What the task asks: An exact reproduction of the listing is wanted, with the pictures dropped.

----- Records shown -----

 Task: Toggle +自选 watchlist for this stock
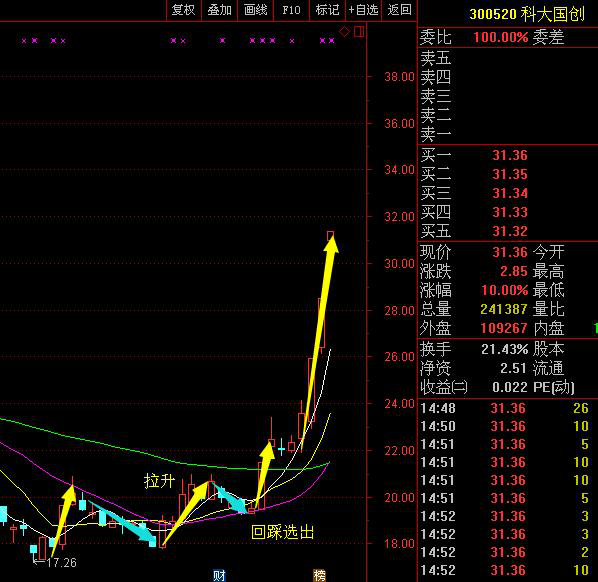pyautogui.click(x=363, y=10)
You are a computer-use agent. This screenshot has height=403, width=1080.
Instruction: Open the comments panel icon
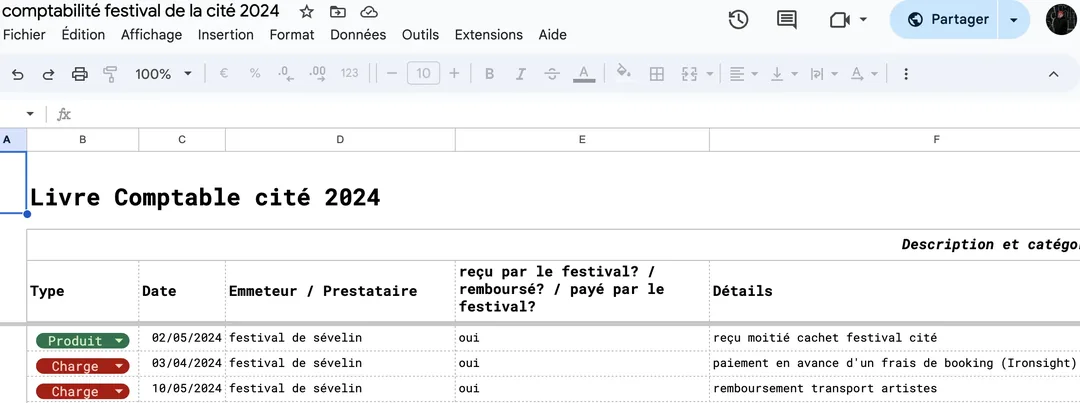787,20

-----

Final answer:
 Task: Toggle +自选 watchlist for this stock
pyautogui.click(x=363, y=10)
You are a computer-use agent. This screenshot has height=403, width=1080.
Instruction: Open the comments panel icon
787,20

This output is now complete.